▸ WHAT IS ASKED
Return these lines exactly as they are given below.

▸ INPUT ROWS
===
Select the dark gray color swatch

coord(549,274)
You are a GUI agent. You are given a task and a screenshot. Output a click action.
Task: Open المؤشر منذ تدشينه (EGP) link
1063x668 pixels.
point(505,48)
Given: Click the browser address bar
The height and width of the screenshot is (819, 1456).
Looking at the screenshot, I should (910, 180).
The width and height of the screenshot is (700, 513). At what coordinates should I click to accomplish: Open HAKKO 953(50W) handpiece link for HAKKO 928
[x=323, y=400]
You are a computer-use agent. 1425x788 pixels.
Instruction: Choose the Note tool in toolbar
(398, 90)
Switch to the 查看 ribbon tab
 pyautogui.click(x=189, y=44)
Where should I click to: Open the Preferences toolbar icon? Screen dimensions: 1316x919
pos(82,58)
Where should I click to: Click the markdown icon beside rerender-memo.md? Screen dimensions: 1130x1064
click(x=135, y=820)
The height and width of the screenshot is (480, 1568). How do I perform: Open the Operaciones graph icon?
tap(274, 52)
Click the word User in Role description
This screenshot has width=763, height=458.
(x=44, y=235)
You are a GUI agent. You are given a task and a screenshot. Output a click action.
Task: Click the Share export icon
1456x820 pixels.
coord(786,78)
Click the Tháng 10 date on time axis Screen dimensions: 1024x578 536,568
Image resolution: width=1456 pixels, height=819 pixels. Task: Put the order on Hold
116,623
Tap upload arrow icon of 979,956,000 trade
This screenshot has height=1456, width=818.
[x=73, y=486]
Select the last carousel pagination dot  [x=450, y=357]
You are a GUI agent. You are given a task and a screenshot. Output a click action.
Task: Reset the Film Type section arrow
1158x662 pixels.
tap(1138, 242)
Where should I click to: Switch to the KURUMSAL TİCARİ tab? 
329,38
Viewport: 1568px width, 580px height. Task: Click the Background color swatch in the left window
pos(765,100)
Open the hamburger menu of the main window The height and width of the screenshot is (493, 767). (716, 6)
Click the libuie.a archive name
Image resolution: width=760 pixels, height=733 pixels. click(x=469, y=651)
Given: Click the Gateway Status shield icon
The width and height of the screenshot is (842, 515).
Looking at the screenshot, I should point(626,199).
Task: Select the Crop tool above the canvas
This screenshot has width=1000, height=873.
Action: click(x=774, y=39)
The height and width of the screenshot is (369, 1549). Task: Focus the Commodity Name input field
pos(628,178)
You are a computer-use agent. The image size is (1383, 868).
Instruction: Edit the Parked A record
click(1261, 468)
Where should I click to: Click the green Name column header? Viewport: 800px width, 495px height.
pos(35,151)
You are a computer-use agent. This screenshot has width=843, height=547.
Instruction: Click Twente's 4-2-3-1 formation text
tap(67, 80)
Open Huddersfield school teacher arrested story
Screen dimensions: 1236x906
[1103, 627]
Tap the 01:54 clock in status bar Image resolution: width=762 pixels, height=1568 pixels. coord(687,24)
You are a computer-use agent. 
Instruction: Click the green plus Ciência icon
===
▸ SOLUTION TO THIS PROBLEM
Select the dark gray color swatch

coord(549,274)
You are a GUI agent. You are given a task and a screenshot. Output a click action.
Task: Open المؤشر منذ تدشينه (EGP) link
1063x668 pixels.
point(505,48)
Given: Click the browser address bar
The height and width of the screenshot is (819, 1456).
Looking at the screenshot, I should (910, 180).
The width and height of the screenshot is (700, 513). At what coordinates should I click to accomplish: Open HAKKO 953(50W) handpiece link for HAKKO 928
[x=323, y=400]
You are a computer-use agent. 1425x788 pixels.
Instruction: Choose the Note tool in toolbar
(398, 90)
Switch to the 查看 ribbon tab
 pyautogui.click(x=189, y=44)
Where should I click to: Open the Preferences toolbar icon? Screen dimensions: 1316x919
pos(82,58)
Where should I click to: Click the markdown icon beside rerender-memo.md? Screen dimensions: 1130x1064
click(x=135, y=820)
The height and width of the screenshot is (480, 1568). How do I perform: Open the Operaciones graph icon?
tap(274, 52)
Click the word User in Role description
This screenshot has width=763, height=458.
(x=44, y=235)
You are a GUI agent. You are given a task and a screenshot. Output a click action.
Task: Click the Share export icon
1456x820 pixels.
coord(786,78)
Click the Tháng 10 date on time axis Screen dimensions: 1024x578 536,568
Image resolution: width=1456 pixels, height=819 pixels. Task: Put the order on Hold
116,623
Tap upload arrow icon of 979,956,000 trade
This screenshot has height=1456, width=818.
[x=73, y=486]
Select the last carousel pagination dot  [x=450, y=357]
You are a GUI agent. You are given a task and a screenshot. Output a click action.
Task: Reset the Film Type section arrow
1158x662 pixels.
tap(1138, 242)
Where should I click to: Switch to the KURUMSAL TİCARİ tab? 
329,38
Viewport: 1568px width, 580px height. Task: Click the Background color swatch in the left window
pos(765,100)
Open the hamburger menu of the main window The height and width of the screenshot is (493, 767). (716, 6)
Click the libuie.a archive name
Image resolution: width=760 pixels, height=733 pixels. click(x=469, y=651)
Given: Click the Gateway Status shield icon
The width and height of the screenshot is (842, 515).
Looking at the screenshot, I should point(626,199).
Task: Select the Crop tool above the canvas
This screenshot has width=1000, height=873.
Action: click(x=774, y=39)
The height and width of the screenshot is (369, 1549). Task: Focus the Commodity Name input field
pos(628,178)
You are a computer-use agent. The image size is (1383, 868).
Instruction: Edit the Parked A record
click(1261, 468)
Where should I click to: Click the green Name column header? Viewport: 800px width, 495px height.
pos(35,151)
You are a computer-use agent. This screenshot has width=843, height=547.
Instruction: Click Twente's 4-2-3-1 formation text
tap(67, 80)
Open Huddersfield school teacher arrested story
Screen dimensions: 1236x906
[1103, 627]
Tap the 01:54 clock in status bar Image resolution: width=762 pixels, height=1568 pixels. coord(687,24)
You are a computer-use agent. 
Instruction: Click the green plus Ciência icon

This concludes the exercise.